By Brigadier Vinod Dutta
The foreign policy of the Chinese is like their noodles: sticky, entangled and flavorful.
We in India love the noodles, but the foreign policy can get sticky and entangled in very unsavory ways.
Brigadier Vinod Dutta and his colleagues at the India-China border at Galwan Valley Photo Courtesy of Brigadier Vinod Dutta
Allegories aside, our relationship with our neighbor can be described as oscillating between tolerant, tense and very tense. But it is always tense, to some extent. We are and have always been reluctant friends because we have to be. We are both big nations. We can’t bully each other. China needs to understand that.
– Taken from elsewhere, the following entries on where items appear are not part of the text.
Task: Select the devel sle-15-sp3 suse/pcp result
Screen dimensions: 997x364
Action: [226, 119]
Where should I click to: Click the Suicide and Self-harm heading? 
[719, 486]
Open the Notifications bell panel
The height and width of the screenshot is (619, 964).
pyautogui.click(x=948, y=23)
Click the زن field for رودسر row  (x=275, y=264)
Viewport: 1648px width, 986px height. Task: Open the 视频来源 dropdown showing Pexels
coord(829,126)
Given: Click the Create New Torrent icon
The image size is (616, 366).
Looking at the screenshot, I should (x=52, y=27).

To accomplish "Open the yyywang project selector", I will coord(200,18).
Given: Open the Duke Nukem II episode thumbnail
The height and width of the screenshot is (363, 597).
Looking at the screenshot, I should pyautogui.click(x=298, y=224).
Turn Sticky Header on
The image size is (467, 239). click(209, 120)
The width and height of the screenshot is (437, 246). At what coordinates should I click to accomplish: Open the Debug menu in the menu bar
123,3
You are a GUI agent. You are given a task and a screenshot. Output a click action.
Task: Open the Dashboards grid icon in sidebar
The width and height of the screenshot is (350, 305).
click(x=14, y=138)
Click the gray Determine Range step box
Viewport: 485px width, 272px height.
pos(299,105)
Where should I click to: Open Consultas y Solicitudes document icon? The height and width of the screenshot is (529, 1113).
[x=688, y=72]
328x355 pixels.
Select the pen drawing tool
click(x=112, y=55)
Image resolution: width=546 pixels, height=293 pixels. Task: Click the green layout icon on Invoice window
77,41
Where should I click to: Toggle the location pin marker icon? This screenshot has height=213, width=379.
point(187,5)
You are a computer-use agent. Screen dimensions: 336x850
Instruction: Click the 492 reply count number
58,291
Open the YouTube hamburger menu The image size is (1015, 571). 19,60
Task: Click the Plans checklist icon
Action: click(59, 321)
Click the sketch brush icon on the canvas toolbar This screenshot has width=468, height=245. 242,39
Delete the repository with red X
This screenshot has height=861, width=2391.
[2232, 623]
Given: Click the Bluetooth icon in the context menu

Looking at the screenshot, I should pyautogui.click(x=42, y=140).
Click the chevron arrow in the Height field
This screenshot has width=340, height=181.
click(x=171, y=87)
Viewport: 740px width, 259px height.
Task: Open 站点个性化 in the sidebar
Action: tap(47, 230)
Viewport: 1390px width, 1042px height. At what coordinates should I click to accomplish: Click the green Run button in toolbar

We have bilateral trade ties for mutual benefit. We allow them access to our huge market for their exports and we let them invest in our companies that build infrastructure, etc. We too profit from the economic exchange.
But these ties of trade get disrupted when our neighbor decides to betray our trust. Tension at the border, of course, is a constant reality. There are routine attempts at breaches and face-offs take place regularly. Usually, however, these happen at a much lower scale than the one that we witnessed recently.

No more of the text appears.